→ Action item
Working through the lines below, return each one that holds "January".
*****
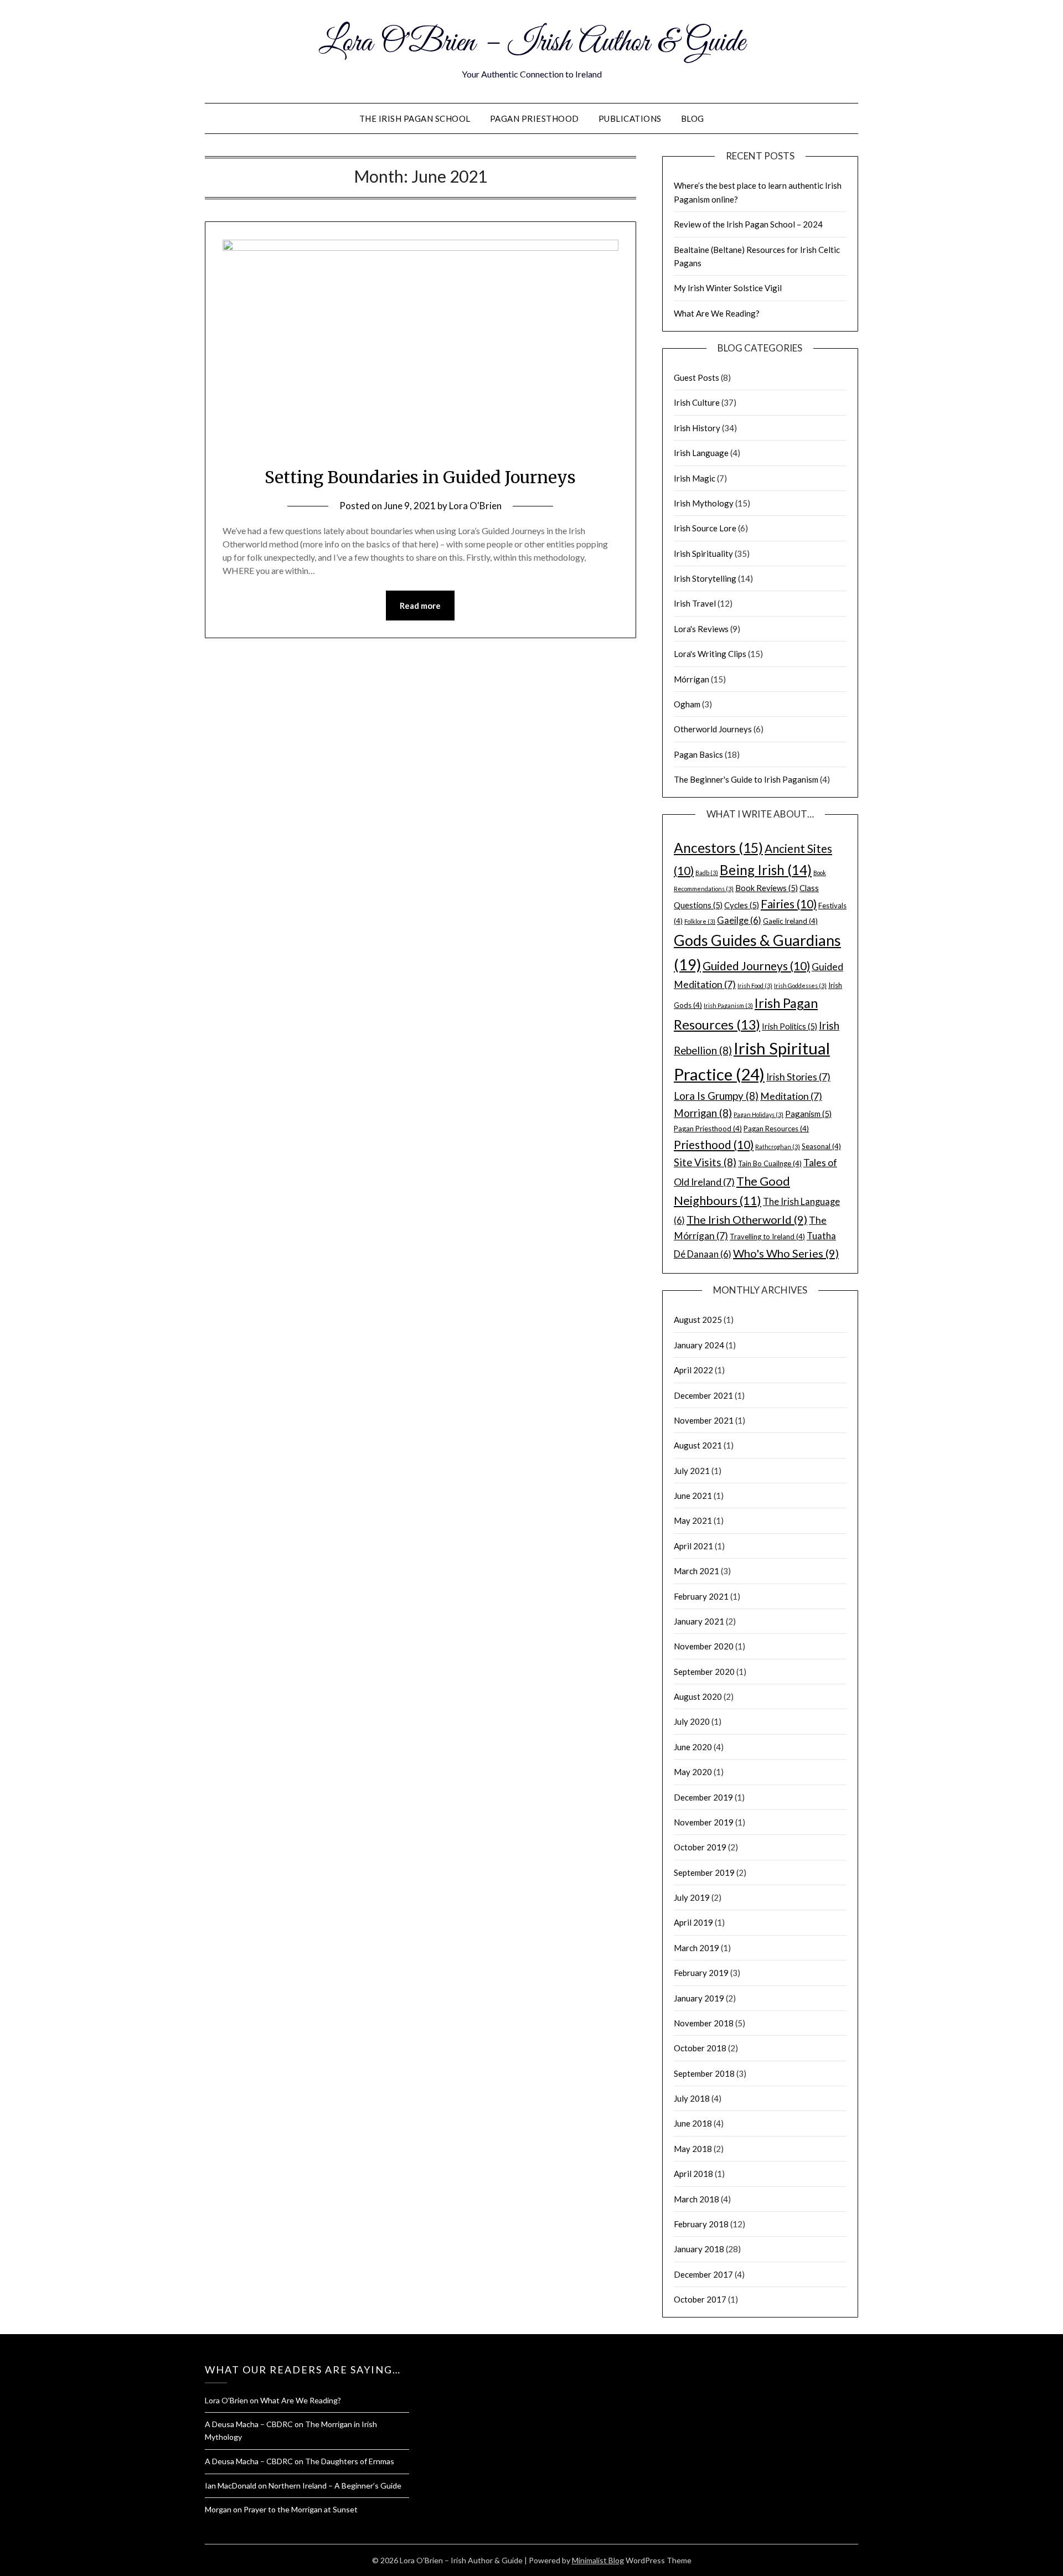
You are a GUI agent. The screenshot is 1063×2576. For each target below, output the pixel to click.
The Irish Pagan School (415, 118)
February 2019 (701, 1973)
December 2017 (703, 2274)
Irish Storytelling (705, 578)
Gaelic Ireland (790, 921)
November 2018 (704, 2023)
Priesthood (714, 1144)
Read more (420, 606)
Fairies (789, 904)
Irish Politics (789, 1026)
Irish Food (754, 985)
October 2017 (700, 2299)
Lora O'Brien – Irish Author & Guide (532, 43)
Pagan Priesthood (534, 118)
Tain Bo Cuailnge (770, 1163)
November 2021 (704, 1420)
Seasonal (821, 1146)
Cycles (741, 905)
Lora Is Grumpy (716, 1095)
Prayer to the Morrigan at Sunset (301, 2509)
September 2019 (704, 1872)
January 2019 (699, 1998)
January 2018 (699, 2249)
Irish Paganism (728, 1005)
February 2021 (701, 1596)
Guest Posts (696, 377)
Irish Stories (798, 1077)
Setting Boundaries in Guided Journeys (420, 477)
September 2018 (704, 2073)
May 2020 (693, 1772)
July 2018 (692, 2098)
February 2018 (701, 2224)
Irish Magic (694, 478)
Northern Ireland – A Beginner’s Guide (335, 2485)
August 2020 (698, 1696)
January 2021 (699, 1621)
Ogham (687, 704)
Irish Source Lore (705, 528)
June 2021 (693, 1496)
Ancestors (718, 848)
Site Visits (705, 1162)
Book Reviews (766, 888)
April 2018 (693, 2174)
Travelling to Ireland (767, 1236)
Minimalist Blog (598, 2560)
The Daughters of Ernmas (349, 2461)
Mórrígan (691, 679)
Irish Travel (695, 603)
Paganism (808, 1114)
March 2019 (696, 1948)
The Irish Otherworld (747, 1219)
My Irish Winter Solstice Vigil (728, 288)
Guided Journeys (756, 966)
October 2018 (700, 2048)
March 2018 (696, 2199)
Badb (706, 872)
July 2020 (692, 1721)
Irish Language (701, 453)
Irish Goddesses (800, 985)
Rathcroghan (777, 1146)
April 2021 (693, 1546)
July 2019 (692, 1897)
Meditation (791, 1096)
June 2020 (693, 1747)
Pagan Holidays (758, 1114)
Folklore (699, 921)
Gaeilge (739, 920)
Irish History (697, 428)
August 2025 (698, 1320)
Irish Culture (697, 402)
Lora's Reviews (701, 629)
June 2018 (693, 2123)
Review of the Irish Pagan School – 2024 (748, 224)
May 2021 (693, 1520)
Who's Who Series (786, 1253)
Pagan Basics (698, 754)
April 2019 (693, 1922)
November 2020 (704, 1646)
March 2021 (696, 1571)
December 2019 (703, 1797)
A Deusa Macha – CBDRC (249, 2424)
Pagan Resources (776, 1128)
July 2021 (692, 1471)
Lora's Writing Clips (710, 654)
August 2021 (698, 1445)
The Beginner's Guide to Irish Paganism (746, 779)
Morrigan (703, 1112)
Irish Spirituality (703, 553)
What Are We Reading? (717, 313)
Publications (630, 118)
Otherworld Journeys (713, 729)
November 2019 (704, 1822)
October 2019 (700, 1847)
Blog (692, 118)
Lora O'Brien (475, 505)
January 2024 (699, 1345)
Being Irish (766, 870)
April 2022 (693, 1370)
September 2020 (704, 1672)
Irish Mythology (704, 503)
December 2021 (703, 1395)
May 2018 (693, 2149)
*****
→ Exercise response
January 2019 (699, 1998)
January 2018 (699, 2249)
January 2021 (699, 1621)
January 2024 (699, 1345)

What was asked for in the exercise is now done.